It Is Your Dog’s Fault

Another thing you’ll need to keep in mind concerning separation anxiety is that it’s not your dog’s fault. Some people have the belief that separation anxiety is simply your dog exhibiting bad behavior, or him not being properly home-trained.

This is because there is a thin line between your dog exhibiting bad behavior and separation anxiety. Sometimes, he’s not being a “bad dog” he’s just in distress and wants you to come home. The anxiety is what causes them to act up and most times, they don’t really know what they’re doing.


Allowing Your Dog Sleep With You Causes Separation Anxiety

Some dog trainers advise dog parents that they should not allow their dogs to sleep on the same bed with them. Reason being that that level of closeness could make their dogs so fond of them that they don’t know how to act when they are alone. Logical, right?

However, according to a study carried out by Gerrard Flannigan, and Nicholas H. Dodman in 2001, it was expressly concluded, that “there was no association between separation anxiety and spoiling activities, such as letting your pooch sleep on your bed” (source).

One thing you must note, however, is that while this won’t necessarily trigger separation anxiety, it won’t help if your dog already has it. If your dog already has separation anxiety, allowing him to sleep on your bed would make him associate comfort with your presence.
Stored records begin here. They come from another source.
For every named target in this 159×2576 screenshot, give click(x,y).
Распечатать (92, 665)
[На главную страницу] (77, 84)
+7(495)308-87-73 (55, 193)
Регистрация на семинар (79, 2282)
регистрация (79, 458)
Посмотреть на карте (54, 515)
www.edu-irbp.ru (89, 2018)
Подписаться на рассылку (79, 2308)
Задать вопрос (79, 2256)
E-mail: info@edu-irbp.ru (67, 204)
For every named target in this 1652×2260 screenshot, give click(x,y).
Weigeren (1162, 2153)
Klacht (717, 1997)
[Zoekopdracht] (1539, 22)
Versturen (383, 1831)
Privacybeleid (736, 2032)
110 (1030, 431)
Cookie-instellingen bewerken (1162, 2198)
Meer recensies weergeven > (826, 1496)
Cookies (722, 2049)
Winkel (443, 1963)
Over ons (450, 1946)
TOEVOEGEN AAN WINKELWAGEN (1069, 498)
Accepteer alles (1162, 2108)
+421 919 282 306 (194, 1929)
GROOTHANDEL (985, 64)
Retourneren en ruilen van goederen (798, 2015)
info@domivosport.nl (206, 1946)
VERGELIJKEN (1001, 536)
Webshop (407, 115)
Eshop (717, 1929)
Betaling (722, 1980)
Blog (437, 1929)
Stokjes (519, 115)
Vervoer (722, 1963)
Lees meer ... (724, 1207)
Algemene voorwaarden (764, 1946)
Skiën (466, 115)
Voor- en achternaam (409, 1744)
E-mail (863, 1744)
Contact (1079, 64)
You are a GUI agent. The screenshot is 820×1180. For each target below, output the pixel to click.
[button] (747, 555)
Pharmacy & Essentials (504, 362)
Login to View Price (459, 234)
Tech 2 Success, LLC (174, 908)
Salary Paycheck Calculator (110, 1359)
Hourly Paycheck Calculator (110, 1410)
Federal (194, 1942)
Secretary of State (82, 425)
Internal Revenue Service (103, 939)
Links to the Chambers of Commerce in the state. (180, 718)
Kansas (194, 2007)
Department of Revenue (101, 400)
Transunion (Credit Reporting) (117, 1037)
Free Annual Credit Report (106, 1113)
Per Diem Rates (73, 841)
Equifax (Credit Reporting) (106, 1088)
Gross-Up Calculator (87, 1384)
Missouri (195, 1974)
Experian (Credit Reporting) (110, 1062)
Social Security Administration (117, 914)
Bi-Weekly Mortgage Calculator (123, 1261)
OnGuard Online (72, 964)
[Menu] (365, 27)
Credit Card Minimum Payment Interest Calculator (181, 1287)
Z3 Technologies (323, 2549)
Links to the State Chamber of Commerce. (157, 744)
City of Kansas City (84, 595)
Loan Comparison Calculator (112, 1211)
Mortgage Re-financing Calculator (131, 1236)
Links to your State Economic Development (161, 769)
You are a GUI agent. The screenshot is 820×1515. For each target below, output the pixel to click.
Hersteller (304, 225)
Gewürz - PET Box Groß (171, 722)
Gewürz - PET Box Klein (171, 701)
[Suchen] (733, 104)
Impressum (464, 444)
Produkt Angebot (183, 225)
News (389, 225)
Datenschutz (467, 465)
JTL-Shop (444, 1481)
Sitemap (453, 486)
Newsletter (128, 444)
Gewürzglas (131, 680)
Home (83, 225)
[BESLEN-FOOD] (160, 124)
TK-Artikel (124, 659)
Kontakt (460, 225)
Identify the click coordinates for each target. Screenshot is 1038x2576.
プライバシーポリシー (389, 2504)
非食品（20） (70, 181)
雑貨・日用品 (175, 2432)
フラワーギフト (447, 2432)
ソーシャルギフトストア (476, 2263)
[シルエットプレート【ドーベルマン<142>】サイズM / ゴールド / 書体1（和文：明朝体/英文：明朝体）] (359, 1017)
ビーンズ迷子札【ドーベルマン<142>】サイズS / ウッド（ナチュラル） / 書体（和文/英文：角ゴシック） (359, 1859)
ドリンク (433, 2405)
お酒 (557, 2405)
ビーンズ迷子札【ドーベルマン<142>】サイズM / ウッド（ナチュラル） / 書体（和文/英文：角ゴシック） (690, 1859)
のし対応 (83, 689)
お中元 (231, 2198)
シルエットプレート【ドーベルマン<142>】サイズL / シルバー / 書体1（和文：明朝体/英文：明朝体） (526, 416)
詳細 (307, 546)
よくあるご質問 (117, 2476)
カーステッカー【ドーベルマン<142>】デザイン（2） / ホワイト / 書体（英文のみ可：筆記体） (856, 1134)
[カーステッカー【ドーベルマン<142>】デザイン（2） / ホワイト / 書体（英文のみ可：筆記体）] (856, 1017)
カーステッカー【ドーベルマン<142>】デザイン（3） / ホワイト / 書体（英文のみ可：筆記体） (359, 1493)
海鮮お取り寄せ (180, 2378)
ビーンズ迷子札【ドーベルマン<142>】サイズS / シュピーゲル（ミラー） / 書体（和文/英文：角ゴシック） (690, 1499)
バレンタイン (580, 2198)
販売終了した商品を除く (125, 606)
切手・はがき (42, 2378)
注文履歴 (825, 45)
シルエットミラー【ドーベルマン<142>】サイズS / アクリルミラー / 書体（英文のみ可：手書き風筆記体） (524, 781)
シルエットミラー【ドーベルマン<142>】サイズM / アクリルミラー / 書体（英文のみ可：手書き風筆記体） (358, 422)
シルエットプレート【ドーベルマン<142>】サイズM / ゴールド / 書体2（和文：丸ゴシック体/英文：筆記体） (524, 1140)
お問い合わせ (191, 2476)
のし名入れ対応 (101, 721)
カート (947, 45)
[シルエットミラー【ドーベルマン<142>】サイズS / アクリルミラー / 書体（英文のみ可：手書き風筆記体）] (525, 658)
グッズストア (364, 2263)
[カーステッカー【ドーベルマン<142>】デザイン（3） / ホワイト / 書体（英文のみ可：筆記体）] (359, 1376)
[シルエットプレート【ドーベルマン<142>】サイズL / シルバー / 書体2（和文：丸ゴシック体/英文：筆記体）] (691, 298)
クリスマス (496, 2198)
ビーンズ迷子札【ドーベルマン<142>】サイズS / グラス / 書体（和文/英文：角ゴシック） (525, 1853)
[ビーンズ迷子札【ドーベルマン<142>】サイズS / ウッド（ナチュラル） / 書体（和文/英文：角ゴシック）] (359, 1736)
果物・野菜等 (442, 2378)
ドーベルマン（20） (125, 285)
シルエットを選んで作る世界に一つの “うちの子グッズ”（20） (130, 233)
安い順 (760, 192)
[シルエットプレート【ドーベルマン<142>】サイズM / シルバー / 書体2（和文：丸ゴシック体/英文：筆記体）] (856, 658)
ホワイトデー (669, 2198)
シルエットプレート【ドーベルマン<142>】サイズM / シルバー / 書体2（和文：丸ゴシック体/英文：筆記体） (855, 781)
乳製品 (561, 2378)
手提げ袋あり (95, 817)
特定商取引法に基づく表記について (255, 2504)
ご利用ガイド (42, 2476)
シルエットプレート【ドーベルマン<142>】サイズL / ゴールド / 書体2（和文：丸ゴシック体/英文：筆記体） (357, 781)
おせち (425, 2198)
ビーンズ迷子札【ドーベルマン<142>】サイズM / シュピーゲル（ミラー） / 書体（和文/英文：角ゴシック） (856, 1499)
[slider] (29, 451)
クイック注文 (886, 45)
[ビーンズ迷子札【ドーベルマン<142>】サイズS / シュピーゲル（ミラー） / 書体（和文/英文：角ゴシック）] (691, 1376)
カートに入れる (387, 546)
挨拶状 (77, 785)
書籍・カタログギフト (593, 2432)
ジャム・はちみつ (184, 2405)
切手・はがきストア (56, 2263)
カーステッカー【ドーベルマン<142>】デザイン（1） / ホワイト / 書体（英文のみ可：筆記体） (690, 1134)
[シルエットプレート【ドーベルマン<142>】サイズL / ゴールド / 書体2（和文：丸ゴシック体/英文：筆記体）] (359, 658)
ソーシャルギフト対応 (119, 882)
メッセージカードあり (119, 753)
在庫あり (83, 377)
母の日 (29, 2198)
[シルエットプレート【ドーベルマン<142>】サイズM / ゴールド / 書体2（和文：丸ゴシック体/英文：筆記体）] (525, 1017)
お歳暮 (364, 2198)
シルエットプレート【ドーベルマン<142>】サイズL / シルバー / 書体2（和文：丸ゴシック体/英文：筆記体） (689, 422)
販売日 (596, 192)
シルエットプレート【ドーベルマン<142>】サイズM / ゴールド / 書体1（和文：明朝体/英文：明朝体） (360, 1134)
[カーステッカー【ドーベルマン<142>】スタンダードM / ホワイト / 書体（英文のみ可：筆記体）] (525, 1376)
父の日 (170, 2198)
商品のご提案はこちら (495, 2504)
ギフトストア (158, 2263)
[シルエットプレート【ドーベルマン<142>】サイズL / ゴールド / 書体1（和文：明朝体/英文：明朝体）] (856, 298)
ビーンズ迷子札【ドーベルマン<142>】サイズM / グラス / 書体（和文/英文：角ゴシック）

That definitely would not help his separation anxiety, not one bit.


Once Your Dog Destroys Things While You’re Away, He Has Separation Anxiety

Some people are of the opinion that once your dog chews a piece of shoe or some socks while you’re away, then he definitely has separation anxiety. Most of the time, that is not true. Yes, destroying stuff is the most noticeable symptom of separation anxiety. Still, destroying stuff isn’t always separation anxiety.

Your dog could be destroying things for other reasons including- boredom, lack of training, and being without enough physical stimulation.

When it’s separation anxiety, this destruction is often targeted at the dog owner’s personal belongings because of the owner’s scent. It is also targeted around windows or doors from where the pet saw their companion leaving.

Of course, destruction of other properties might occur but the point we are trying to make is that destruction alone shouldn’t be described as separation anxiety. It needs to be checked out as part of a whole, just like every other symptom, and not singled out alone.


Simple Solution- Get Another Dog!

Some people believe that a problem as serious as separation anxiety can easily be solved by simply getting another dog. The rationale is that “with another dog around, he’ll have a friend to play with, so he won’t be lonely”.

While that rationale is sound, it only works in the circumstance that the dog simply doesn’t like to be left alone. If that is the case for your pooch, then you’re in luck, simply having another dog will do the trick.

However, for many dogs with separation anxiety, that is not the case, sadly. In fact, the anxiety is caused not from being alone, but from being separated from a particular family member. If that is the case, “just another body” won’t do the trick. Your dog would still chew everything to bits while his furry friend sits and watches, or maybe even joins in to make a bigger mess.

Our advice – if you were already looking at getting a second pooch, then it’s fine. Get the second pooch and if that doesn’t solve it for your dog, you can check the other methods of treatments which we would soon see.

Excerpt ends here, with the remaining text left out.